Five days before Election Day, Gov. Christie made a bold and groundbreaking decision to allow for in-person early voting at county clerk’s offices across the state of NJ. He followed that up with an even bolder directive three days before Election Day, allowing email/fax voting of those displaced by Hurricane Sandy. Hoboken experienced massive devastation from this natural disaster and I applaud the governor’s swift and forward-thinking move.
Before Hurricane Sandy’s devastation, this was gearing up to be Hoboken’s most confusing election in our history. We were given the opportunity to vote on an incredibly full ballot, including choosing a U.S. President, U.S. Senator, U.S. Congressional Representative, Hudson County Clerk, three Board of Education Trustees, and five very detailed ballot questions. We were asked to do this without receiving sample ballots and while receiving misinformation from local elected officials telling us that all polling places had stayed the same. This created mass confusion at the polls, causing many to go to the wrong polling places, and many of these to be illegally turned away. To further the confusion, training courses for poll workers, which are required by law and usually happen months before Election Day, were canceled and too many voter’s did not receive proper guidance. This resulted in over 1,000 provisional ballots and countless voters, especially in our poorest districts, being turned away from voting.
I empathize with the county clerk’s office being swamped with fax/email requests and not being able to manage the load. But I cannot understand not following the simple requirements leading up to the election – sample ballots being sent in a timely fashion, proper training for poll workers, proper announcement of polling places, etc. I am calling for a full investigation and for those responsible for this inaction to be held accountable.

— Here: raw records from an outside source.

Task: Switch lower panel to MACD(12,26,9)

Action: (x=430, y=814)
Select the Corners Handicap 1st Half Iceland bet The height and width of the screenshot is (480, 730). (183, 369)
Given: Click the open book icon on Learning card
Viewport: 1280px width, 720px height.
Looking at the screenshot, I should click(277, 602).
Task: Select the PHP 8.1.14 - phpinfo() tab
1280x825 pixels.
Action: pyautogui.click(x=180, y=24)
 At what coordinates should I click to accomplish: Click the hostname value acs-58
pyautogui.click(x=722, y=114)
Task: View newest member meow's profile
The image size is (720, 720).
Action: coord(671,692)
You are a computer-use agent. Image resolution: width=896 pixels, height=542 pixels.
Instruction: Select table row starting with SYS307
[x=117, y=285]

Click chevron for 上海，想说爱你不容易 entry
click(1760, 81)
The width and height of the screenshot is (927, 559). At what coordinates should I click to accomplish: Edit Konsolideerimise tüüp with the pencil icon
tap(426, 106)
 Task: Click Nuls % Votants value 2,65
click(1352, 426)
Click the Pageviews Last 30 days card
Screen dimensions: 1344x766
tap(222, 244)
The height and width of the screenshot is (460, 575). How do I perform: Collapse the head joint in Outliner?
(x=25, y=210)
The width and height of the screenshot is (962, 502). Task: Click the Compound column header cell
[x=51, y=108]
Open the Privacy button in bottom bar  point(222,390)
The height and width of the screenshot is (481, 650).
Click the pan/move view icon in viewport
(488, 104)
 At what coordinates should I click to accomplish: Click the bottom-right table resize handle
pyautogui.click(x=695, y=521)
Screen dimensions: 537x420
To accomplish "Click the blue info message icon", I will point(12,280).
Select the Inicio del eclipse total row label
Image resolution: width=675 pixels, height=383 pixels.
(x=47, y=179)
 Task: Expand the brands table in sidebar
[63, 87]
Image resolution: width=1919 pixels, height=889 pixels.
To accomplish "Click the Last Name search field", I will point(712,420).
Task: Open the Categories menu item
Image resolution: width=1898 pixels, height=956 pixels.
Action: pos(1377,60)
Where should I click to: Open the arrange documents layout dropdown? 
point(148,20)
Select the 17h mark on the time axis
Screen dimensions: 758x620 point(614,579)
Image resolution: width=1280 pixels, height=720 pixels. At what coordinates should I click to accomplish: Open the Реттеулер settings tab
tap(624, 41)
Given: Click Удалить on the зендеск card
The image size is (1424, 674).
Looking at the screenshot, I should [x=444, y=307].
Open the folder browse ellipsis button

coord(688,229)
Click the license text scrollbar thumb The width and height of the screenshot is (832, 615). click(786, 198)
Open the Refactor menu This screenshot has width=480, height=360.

Whether or not this election brings up countless legal issues on how to count the votes, I am hopeful that our election officials will follow Gov. Christie’s clear directive, stated while visiting the Elks in Hoboken, that this election was “not to be an email election and this type of voting was for those truly displaced.” The rules called for voters to include proof on how they were displaced, and I hope our election officials follow the rules. Counting all in Hoboken as displaced except the poor and elderly is a blatant disregard for the public trust.
It’s a shame our local and county officials didn’t allow Gov. Christie to venture back to the Housing Authority or the senior buildings that were still without power on the day he visited the Hoboken Elks.
Maybe he would have agreed with Doug Kellner, co-chairman of the New York State Board of Elections, when he said (Star Ledger/nj.com; Nov. 6, 2012) that officials there concluded the risks of e-mail ballots were too great. “Especially in this type of emergency, when there’s a lack of electrical service, there’s a question of fairness for those who are on the other side of the digital divide,” Kellner said. “There are those who do not have electricity or the resources to power a printer.”
The national election has been decided. Hopefully, our local officials will call upon the county to do what’s right and protect the voices of those most in need.